*** Opening of Supplied data ***
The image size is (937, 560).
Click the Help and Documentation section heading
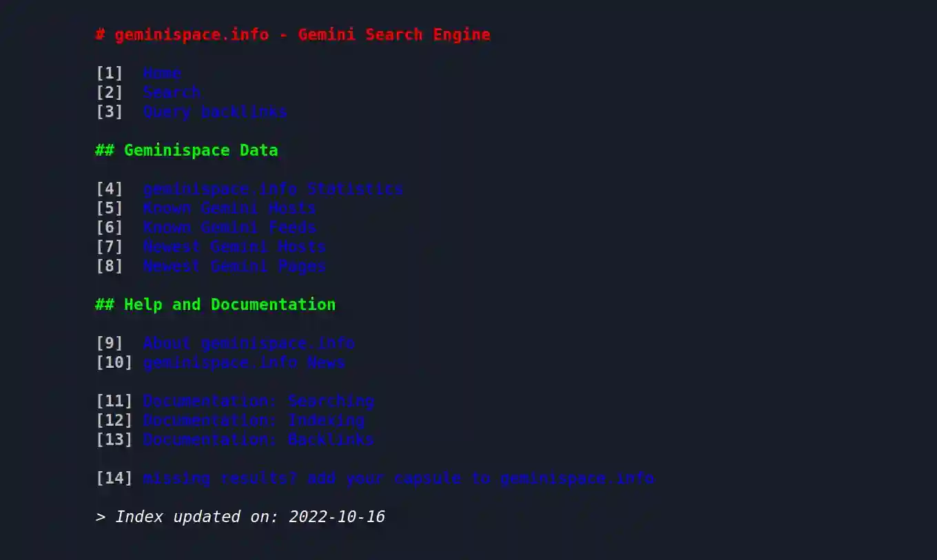click(216, 304)
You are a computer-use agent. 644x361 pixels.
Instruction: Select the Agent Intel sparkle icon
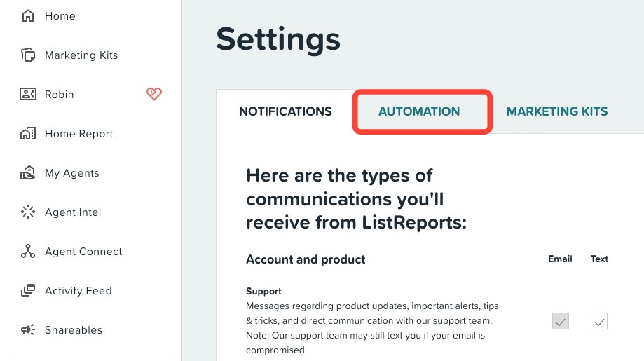pos(28,212)
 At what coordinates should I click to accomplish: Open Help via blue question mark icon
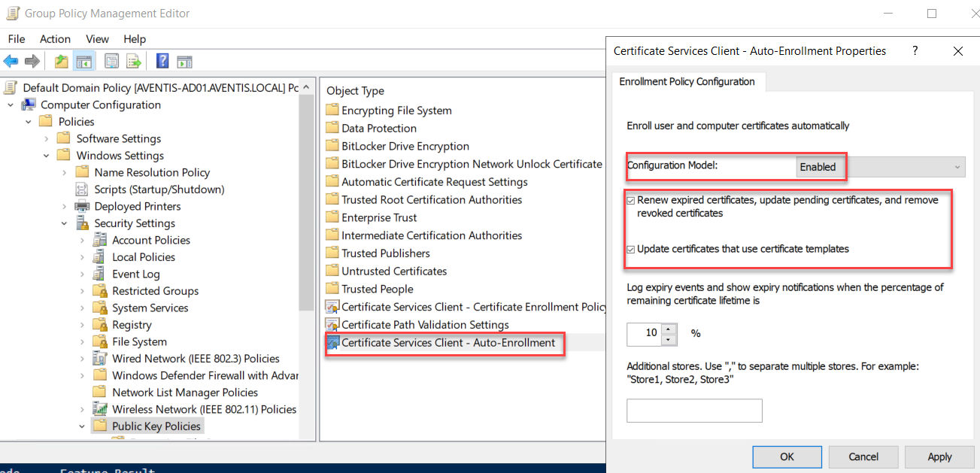pos(162,61)
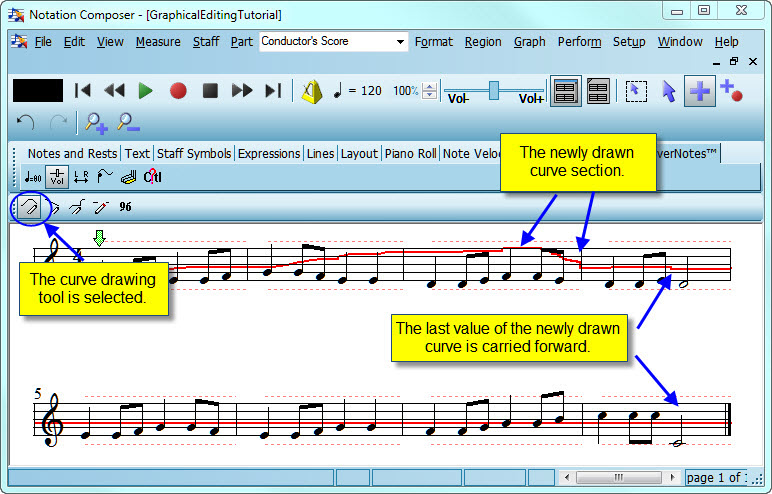This screenshot has width=772, height=494.
Task: Click the Zoom Out magnifier icon
Action: coord(127,123)
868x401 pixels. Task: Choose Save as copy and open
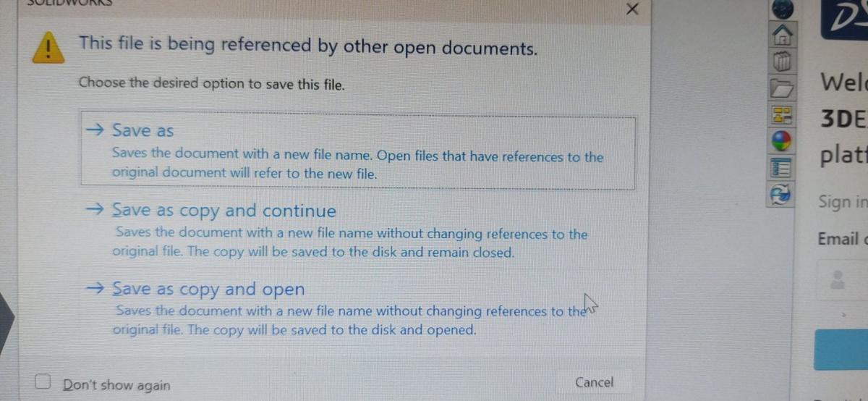[208, 289]
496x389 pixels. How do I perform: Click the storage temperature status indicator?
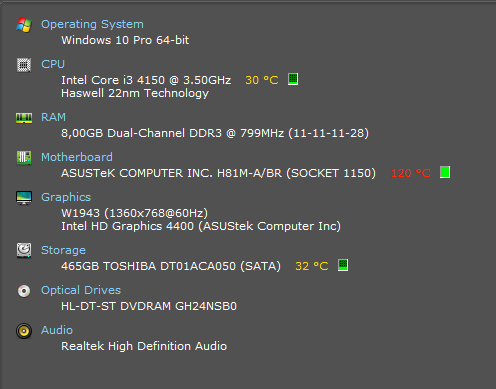(x=343, y=265)
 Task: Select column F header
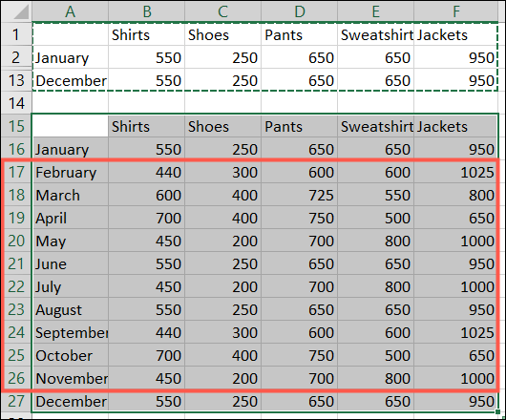(455, 11)
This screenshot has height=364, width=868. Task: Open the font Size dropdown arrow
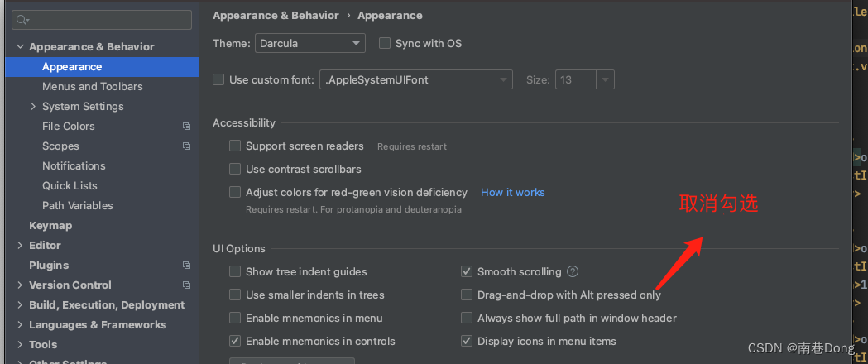coord(605,79)
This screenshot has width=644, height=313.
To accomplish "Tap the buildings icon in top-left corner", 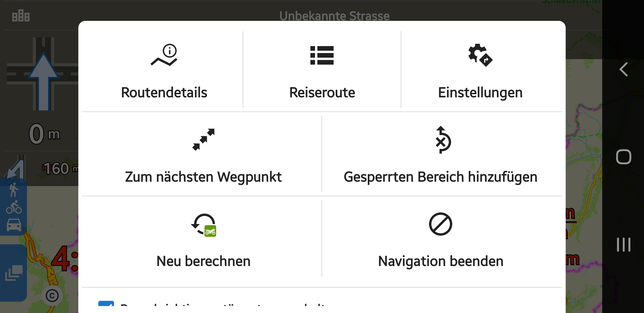I will (21, 16).
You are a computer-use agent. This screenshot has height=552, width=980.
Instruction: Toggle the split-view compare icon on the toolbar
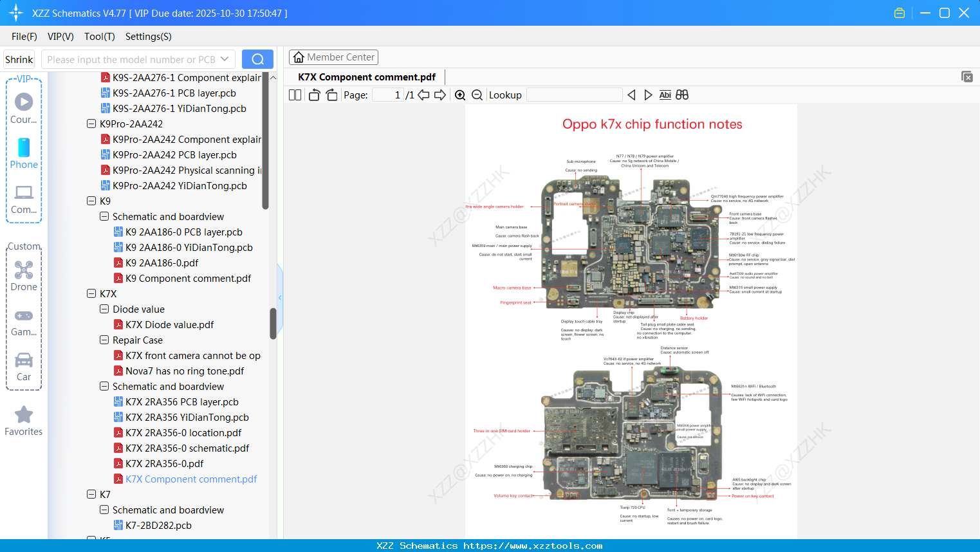click(x=681, y=95)
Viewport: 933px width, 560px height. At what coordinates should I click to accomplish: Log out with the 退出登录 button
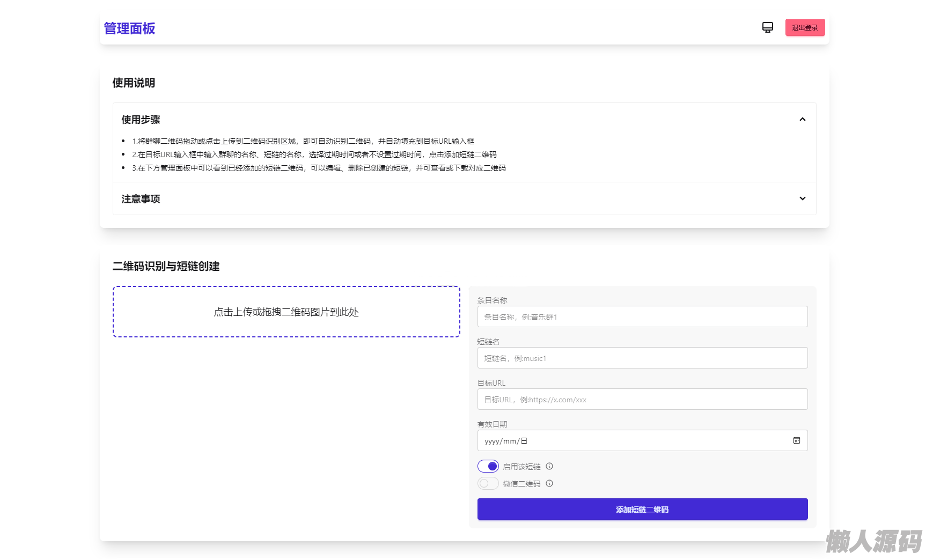click(805, 27)
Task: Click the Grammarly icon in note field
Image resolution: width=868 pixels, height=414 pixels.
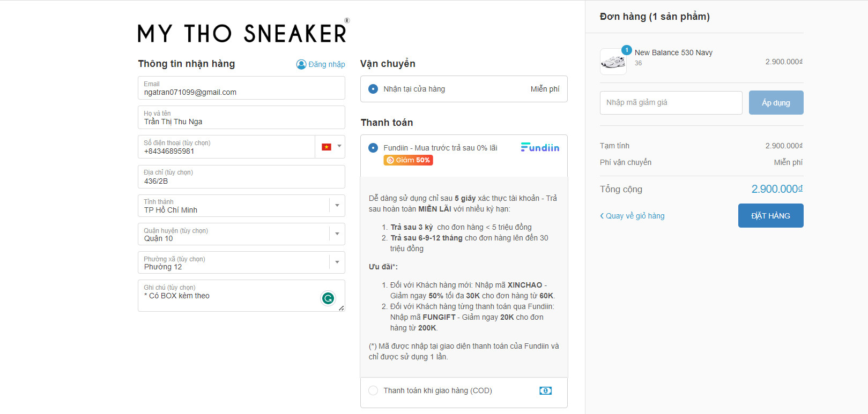Action: point(328,298)
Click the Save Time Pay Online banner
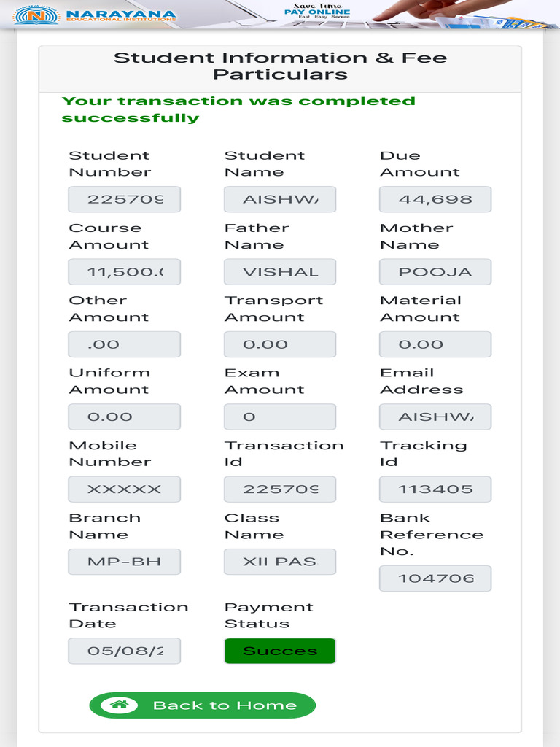The width and height of the screenshot is (560, 747). (x=317, y=12)
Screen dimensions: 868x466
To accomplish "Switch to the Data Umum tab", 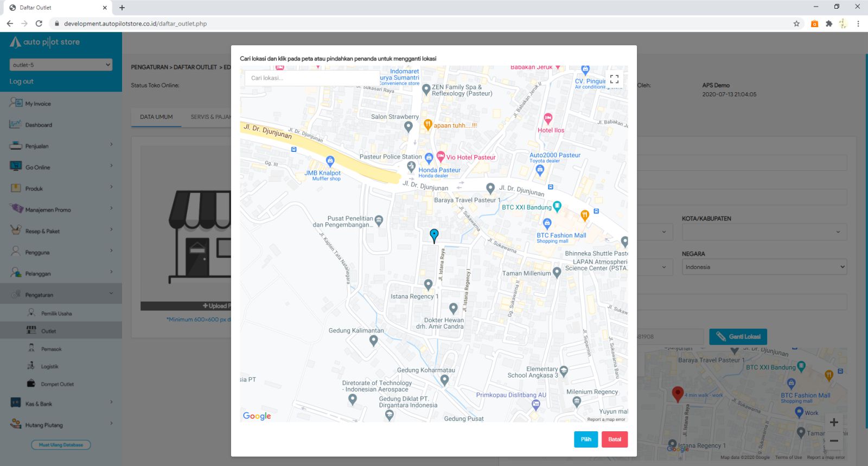I will (156, 117).
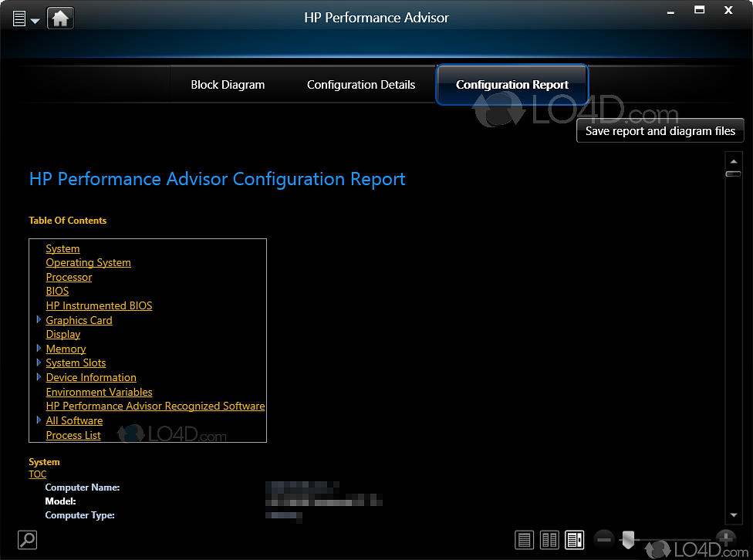
Task: Activate the search magnifier tool
Action: (x=26, y=540)
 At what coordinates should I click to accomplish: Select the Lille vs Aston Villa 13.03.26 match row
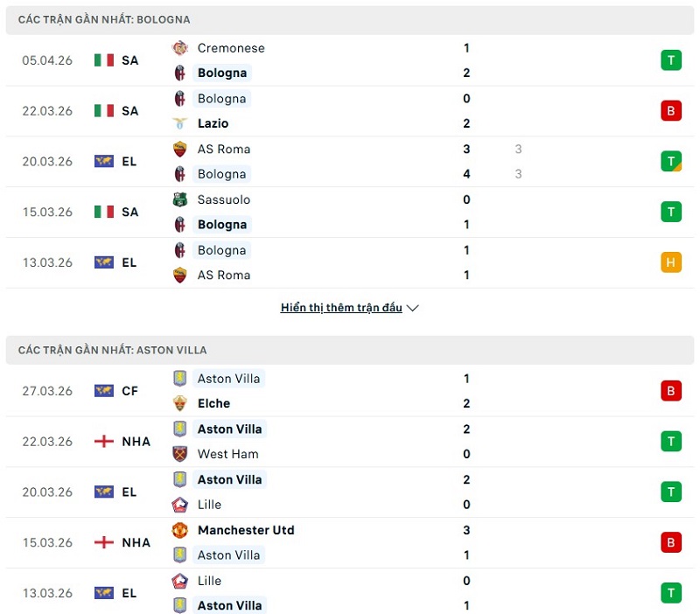tap(350, 593)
*** Close of Supplied data ***
Starting with the line above that holds "You are a computer-use agent. This", restate each line word for word up to and including the line that holds "Screen dimensions: 868x466". Drop the pictures.

**Solution for this problem:**
You are a computer-use agent. This screenshot has height=552, width=980.
Instruction: Toggle the split-view compare icon on the toolbar
click(x=681, y=95)
Viewport: 933px width, 560px height. At what coordinates should I click to accomplish: Log out with the 退出登录 button
click(805, 27)
Task: Click the Grammarly icon in note field
Image resolution: width=868 pixels, height=414 pixels.
Action: point(328,298)
Click the Save Time Pay Online banner
The width and height of the screenshot is (560, 747). (x=317, y=12)
Screen dimensions: 868x466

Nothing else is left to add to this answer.